Grand Prix locations over the history of F1 have taken place primarily over cities in Europe, with the highest number of races in Monza, Italy. Additionally, they have been held in several continents in North and South America, Australia, Africa, and Asia (Figure 4). Specifically, the networks panel show that the most popular hosts and destinations for Grand Prix races are the UK, France, Spain, Germany, Italy, Belgium, and Monaco. In general, the most popular pairing was from the UK to France, closely followed by Spain and Monaco.
Additionally, by presenting key elements in a visually pleasing and engaging manner, the word clouds not only celebrate the rich history of F1 but also provide a deeper understanding of what makes each race unique. Whether you’re an old fan or a new one, these word clouds can bring you stories about the world Formula 1 to life, painting a complete picture for you to see, observe and learn from.
Limitations
Limitations of this project include the fixed state of the dataset. The current data does not reflect live data, so as more races have been taking place, the updated data would have to be manually updated. Hence, the data in some of the visualizations (e.g Figure 3) are not entirely accurate since they do not reflect real-time data. A possible extension would to use an F1 API with live/real-time data, however, the ones we looked at were limited as they only had data from recent years (e.g 2023 onward).
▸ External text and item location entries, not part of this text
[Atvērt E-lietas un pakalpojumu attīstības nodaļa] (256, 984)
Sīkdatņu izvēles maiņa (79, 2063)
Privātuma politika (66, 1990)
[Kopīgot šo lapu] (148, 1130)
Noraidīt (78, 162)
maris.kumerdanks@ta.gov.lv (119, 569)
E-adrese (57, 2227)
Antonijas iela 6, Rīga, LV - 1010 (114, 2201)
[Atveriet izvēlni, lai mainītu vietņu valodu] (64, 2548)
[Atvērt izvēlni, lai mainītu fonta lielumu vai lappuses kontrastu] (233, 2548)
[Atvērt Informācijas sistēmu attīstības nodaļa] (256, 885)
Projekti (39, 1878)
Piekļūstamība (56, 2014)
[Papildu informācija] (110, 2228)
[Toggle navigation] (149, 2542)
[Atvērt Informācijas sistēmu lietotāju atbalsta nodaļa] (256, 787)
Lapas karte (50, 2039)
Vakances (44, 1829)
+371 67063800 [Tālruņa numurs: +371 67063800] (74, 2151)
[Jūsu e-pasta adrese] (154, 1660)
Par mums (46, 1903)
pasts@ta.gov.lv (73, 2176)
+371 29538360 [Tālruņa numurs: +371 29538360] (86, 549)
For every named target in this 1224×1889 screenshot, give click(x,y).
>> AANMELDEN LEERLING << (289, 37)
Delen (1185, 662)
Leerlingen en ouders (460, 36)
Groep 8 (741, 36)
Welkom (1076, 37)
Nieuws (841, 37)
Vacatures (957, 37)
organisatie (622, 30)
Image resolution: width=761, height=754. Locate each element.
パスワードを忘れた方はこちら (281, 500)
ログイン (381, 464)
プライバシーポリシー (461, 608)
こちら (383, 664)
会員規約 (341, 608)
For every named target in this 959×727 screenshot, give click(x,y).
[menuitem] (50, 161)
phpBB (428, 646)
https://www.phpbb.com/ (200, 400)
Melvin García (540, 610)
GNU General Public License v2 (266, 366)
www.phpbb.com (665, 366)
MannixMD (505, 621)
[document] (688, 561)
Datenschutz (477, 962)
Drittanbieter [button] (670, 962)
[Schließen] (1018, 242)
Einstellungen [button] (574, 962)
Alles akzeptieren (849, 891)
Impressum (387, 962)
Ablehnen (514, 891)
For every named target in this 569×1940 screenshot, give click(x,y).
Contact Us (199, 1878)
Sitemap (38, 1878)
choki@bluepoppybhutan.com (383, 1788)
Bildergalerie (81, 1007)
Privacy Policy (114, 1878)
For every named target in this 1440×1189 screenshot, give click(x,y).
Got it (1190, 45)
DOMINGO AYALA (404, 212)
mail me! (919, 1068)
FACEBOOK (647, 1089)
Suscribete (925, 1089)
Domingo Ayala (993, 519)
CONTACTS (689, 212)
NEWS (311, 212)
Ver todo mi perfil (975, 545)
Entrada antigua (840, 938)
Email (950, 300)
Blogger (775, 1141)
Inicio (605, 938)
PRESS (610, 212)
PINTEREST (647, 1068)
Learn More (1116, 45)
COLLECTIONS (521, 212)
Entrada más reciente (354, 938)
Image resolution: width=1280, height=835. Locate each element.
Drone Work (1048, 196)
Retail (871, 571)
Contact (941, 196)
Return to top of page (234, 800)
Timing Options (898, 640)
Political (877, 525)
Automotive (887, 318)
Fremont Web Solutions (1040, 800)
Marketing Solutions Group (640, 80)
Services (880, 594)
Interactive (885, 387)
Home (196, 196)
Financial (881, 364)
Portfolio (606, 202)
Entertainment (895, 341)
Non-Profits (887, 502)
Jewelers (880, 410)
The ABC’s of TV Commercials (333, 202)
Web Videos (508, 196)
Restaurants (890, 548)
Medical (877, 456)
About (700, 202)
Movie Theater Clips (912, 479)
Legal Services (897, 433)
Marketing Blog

In addition, the results extracted from some of the visualizations (e.g Figure 4) mainly apply to the general population as the target audience of this blog project is a general audience of people who may not be familiar with Formula 1. Hence, a possible extension is to include visualizations that might inform those that are already fans or knowledgeable about the basics of the world of F1 and how it works (e.g comparing results of sprint qualifying races in relation to Grand Prix or difficulty of circuits versus lap times)
For the networks, a limitation present due to the nature of ggraph
and simpleNetwork
are the lack of user input that was possible through Shiny. While the complete network in Figure 5 is complicated to follow without careful investigation, it is still valuable to observe the general flow of circuits.
As for the word clouds, while they offer a quick overview of prominent terms and news at a given time in the F1 world and are visually appealing, there are some limitations. First, they focus solely on word frequency, often ignoring the context and relationships between words, which can lead to oversimplifications. For example, a word like “tyre” in one cloud may not convey the detailed nuances of why tyres were significant in that particular race (Figure 8). Additionally, the design of word clouds may obscure less frequent but equally important terms. To address these limitations, a potential addition would be to complement the word cloud(s) with other text analysis methods like sentiment analysis, or even direct narrative explanations, as done in this project. By combining word clouds with richer forms of analysis, we can preserve their visual charm while providing a deeper understanding of the reception surrounding F1 news/events.